1  Descriptive Stats I

1.1 Concepts

Data and Types of Data

Data are facts and figures collected, analyzed and summarized for presentation and interpretation. Data can be classified as:

  • Cross Sectional Data refers to data collected at the same (or approximately the same) point in time. Ex: NFL standings in 1980 or Country GDP in 2015.

  • Time Series Data refers to data collected over several time periods. Ex: U.S. inflation rate from 2000-2010 or Tesla deliveries from 2016-2022.

  • Structured Data resides in a predefined row-column format (tidy).

  • Unstructured Data do not conform to a pre-defined row-column format. Ex: Text, video, and other multimedia.

Data Sets, Variables and Scales of Measurement

A data set contains all data collected for a particular study. Data sets are composed of:

  • Elements are the entities on which data are collected. Ex: Football teams, countries, and individuals.

  • Observations are the set of measurements obtained for a particular element.

  • Variables are a set of characteristics collected for each element.

Elements Variable 1 Variable 2
Element 1 # #
Element 2 # #
Element 3 # #

The scales of measurements determine the amount and type of information contained in each variable. In general, variables can be classified as categorical or numerical.

  • Categorical (qualitative) data includes labels or names to identify an attribute of each element. Categorical data can be nominal or ordinal.

    • With nominal data, the order of the categories is arbitrary. Ex: Marital Status, Race/Ethnicity, or NFL division.

    • With ordinal data, the order or rank of the categories is meaningful. Ex: Rating, Difficulty Level, or Spice Level.

  • Numerical (quantitative) include numerical values that indicate how many (discrete) or how much (continuous). The data can be either interval or ratio.

    • With interval data, the distance between values is expressed in terms of a fixed unit of measure. The zero value is arbitrary and does not represent the absence of the characteristic.

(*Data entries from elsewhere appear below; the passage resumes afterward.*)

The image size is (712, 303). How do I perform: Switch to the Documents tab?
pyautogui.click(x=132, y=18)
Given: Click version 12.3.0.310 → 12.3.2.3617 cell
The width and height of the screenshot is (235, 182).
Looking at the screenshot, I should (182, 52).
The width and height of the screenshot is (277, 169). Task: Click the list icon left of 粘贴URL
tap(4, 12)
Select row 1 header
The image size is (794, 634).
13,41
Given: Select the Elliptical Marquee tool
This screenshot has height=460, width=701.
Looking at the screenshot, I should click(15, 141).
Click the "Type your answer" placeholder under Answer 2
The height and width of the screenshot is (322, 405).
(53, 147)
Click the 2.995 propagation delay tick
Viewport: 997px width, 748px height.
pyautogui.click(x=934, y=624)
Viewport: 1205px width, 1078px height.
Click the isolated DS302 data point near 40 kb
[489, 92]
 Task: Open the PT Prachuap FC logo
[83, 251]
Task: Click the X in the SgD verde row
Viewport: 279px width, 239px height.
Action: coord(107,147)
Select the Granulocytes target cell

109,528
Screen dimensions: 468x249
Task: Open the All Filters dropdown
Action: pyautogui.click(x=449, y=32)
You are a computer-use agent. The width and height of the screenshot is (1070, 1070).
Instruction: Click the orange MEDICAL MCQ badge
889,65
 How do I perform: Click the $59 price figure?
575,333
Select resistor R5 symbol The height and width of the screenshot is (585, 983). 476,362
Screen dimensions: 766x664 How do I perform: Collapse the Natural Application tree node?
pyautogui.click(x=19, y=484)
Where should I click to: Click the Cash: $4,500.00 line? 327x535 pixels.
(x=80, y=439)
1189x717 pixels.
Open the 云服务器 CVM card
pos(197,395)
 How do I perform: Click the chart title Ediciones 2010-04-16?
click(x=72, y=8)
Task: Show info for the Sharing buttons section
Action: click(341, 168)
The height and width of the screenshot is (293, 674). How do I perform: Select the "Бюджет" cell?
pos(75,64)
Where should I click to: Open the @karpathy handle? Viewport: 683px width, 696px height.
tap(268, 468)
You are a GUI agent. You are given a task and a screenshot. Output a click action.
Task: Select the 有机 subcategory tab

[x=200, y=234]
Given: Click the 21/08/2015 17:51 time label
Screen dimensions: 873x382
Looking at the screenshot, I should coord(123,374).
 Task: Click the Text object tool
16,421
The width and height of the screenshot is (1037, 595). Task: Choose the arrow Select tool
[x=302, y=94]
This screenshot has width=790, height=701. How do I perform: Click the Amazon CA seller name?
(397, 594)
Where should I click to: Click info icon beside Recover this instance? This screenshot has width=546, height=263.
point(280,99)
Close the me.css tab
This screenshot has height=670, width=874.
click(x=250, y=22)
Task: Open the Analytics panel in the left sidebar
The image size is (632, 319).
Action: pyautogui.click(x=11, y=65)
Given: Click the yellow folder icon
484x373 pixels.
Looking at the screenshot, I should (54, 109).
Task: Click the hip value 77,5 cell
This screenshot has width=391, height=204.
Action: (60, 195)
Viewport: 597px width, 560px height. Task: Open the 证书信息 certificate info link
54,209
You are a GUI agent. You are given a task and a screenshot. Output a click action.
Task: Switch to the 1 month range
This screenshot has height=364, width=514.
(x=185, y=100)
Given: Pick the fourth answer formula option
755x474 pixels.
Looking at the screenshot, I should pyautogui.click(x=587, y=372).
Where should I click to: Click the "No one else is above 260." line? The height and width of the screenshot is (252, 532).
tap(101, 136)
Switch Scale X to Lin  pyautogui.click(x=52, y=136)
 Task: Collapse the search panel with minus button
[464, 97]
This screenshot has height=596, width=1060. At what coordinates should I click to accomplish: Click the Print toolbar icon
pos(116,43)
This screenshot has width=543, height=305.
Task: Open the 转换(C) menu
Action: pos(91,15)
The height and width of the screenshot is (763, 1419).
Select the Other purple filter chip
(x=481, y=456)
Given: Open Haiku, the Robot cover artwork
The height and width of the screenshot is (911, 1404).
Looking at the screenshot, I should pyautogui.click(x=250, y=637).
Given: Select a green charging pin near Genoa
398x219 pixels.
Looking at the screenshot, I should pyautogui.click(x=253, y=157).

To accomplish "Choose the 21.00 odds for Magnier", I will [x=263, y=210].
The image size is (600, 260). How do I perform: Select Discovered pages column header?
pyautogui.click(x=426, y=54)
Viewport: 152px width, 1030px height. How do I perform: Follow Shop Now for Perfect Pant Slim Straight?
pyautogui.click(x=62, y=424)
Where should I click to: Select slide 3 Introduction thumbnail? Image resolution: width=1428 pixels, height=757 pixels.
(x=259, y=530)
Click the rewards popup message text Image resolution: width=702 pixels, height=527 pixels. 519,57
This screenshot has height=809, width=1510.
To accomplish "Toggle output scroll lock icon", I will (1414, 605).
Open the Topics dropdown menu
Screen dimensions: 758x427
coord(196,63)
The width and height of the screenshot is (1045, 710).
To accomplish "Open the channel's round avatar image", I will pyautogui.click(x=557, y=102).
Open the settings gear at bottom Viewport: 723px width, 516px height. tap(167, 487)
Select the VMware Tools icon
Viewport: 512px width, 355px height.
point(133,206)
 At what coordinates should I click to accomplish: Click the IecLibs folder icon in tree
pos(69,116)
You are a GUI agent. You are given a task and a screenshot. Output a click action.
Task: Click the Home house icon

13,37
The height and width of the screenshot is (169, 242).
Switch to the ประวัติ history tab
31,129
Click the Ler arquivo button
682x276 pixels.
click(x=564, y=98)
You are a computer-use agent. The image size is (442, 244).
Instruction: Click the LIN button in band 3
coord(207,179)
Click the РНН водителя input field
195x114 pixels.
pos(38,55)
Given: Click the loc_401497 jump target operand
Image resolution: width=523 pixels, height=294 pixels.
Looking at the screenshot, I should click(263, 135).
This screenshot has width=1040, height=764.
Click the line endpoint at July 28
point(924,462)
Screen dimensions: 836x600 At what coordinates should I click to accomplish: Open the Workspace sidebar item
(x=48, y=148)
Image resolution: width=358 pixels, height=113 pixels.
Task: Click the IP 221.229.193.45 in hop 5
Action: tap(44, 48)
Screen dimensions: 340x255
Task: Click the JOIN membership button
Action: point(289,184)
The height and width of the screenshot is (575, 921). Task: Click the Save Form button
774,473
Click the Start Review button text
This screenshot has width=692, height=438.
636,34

Ratios are not meaningful. Ex: Temperature or Dates.

    • With ratio data, the ratio between values is meaningful. The zero value is not arbitrary and represents the absence of the characteristic. Ex: Prices, Profits, Wins.

Useful R Functions

Base R has some important functions that are helpful when dealing with data. Below is a list that might come handy.

  • The na.omit() function removes any observations that have a missing value (NA). The resulting data frame has only complete cases.
  • The nrow() and ncol() functions return the number of rows and columns respectively from a data frame.
  • The is.na() function returns a vector of True and False that specify if an entry is missing (NA) or not.
  • The summary() function returns a collection of descriptive statistics from a data frame (or vector). The function also returns whether there are any missing values (NA) in a variable.
  • The as.integer(), as.factor(), as.double(), are functions used to coerce your data into a different scale of measurement.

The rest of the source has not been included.